__Supplied material__
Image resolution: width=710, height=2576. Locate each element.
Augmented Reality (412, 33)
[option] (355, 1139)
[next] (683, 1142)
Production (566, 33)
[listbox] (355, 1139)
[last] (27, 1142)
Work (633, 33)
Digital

__Brief__
Write out the whole listing once more, exactly as it reads.

__Solution for this exercise__
Image resolution: width=710, height=2576. Locate each element.
Augmented Reality (412, 33)
[option] (355, 1139)
[next] (683, 1142)
Production (566, 33)
[listbox] (355, 1139)
[last] (27, 1142)
Work (633, 33)
Digital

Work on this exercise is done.